**KUTIPAN BACAAN**.
• • • • • • •
Pertamina sebagai perusahaan berkelanjutan, menjadi pemimpin dalam transisi energi, inovasi untuk mencapai dekarbonisasi, dan aspek Environment, Social, Governance (ESG) yang merupakan satu aksi total quality dari satu perusahaan yang menjadi pendorong bagi perusahaan menetapkan prinsip lingkungan (Environment), prinsip sosial (Social), dan prinsip Tata Kelola (Governance) secara konsisten dan berkomitmen.

Pertamina adalah perusahaan negara menangani tentang energi harus berkomitmen menjadi perusahaan energi berkelanjutan menuju harmoni masyarakat dan lingkungan serta membangun ekonomi lokal dengan melakukan aksi lingkungan (Environment), sosial (Social), dan tata kelola (Governance) dalam mencapai tujuan memastikan operasionalnya dilakukan secara bertanggungjawab, berkelanjutan, serta menciptakan keseimbangan dan manfaat positif bagi masyarakat Indonesia.

Melakukan ESG dalam industri energi dengan lingkungan yang berkesinambungan, menerapkan inklusivitas dan membangun relasi yang baik dengan menerapkan tata kelola (Governance) yakni Good Corporate Governance (GCG), etika bisnis, transparansi fiskal, dan kepatuhan terhadap hukum dan regulasi. Penerapan ESG menjadi sangat penting dalam hal mitigasi risiko finansial yang timbul dan hal itu berkaitan dengan kepercayaan rakyat Indonesia sebagai konsumen. Untuk itu maka kontribusi pembangunan berkelanjutan harus ada dan terdepan dalam mendukung pencapaian Sustainable Development Goals (SDGs). Adanya pencapaian SDGs membuat kepercayaan publik membaik dan memperkuat sektor energi di Indonesia.

Harga BBM yang rendah, terjangkau menjadi impian masyarakat dan para pelaku usaha. Energi Baru Terbarukan (EBT) dinilai menjadi solusi jangka panjang. Untuk itu Pertamina berkomitmen meningkatkan porsi EBT dalam bauran energi nasional dan memperkuat infrastruktur agar pasokan BBM tetap terjaga dan murah.

EBT menjadi solusi jangka panjang sebab pemberian subsidi BBM untuk membuat harga BBM rendah hanya solusi jangka pendek. Pemanfaatan EBT adalah potensi Pertamina untuk menurunkan biaya operasional dan mengurangi ketergantungan pada sumber energi fosil yang lebih mahal.
• • • • • • •
**ENTRI**.
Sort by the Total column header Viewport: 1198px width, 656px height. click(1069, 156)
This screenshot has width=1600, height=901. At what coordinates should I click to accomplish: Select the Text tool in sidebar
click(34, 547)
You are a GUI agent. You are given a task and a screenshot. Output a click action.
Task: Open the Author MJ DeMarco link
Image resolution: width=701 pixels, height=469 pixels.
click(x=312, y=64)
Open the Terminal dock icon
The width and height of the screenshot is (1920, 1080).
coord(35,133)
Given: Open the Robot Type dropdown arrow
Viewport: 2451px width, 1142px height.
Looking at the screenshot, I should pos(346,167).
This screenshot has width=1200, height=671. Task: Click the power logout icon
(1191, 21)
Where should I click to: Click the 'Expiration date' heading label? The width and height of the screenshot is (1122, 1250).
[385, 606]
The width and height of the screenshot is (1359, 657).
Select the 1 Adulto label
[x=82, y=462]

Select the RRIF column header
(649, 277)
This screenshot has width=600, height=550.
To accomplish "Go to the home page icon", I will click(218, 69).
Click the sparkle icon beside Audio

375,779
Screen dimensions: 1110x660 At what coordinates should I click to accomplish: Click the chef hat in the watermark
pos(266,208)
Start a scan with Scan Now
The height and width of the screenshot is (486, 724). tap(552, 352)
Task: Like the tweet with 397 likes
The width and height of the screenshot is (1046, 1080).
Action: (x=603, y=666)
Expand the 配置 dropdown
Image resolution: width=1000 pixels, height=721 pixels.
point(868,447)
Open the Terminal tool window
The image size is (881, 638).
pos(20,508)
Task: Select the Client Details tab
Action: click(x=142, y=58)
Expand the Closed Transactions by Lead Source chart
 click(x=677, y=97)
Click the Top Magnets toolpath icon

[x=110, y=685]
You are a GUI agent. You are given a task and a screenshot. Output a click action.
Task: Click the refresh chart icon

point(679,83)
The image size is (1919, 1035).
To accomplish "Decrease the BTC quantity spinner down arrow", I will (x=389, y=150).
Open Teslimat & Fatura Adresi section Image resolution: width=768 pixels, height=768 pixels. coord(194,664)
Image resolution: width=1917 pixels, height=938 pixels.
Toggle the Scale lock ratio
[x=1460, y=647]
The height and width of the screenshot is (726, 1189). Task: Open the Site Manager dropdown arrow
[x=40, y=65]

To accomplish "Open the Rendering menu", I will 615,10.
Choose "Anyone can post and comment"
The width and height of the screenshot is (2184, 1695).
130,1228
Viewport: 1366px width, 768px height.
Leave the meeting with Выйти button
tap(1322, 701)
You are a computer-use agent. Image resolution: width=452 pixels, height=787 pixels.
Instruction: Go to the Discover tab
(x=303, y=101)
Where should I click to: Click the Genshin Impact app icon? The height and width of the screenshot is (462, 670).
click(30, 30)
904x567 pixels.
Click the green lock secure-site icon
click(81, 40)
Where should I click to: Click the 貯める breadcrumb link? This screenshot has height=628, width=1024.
• • • • • • •
**KETENTUAN SOAL**. Lanjutkan kutipan bacaan tentang Pertamina dan penerapan ESG di atas, mulai setelah kalimat terakhirnya.

**HASIL LATIHAN**.
Sementara itu ketika acara Green Energy Summit 2025 pada Selasa 23 September 2025 lalu yang digelar di Hotel JW Marriott, Kuningan, Jakarta ada sebanyak 15 narasumber yang sangat kompeten pada bidang energi hijau (green energy) tampil membedah masa depan energi hijau dalam kaitannya dengan target Net Zero Emission (NZE) 2060 dengan bertajuk Transisi Energi yang Adil: Menjaga Bumi, Menyejahterakan Rakyat.

Wakil Menteri Energi dan Sumber Daya Mineral (ESDM) Yuliot Tanjung yang membuka acara Green Energy Summit 2025 itu mengatakan pemerintah tidak bisa bergerak sendiri dalam proses transisi energi menuju net zero emission (NZE), namun perlu juga adanya dukungan dan kerjasama dari berbagai pihak, seperti pelaku usaha, investor, akademisi, masyarakat dan juga media. “Dengan adanya Green Energy Summit 2025 ini, kami mengharapkan tentu kita perlu melakukan kolaborasi dalam upaya penurunan emisi gas rumah kaca melalui penggunaan energi fosil dengan pengembangan energi baru terbarukan (EBT),” kata Yuliot.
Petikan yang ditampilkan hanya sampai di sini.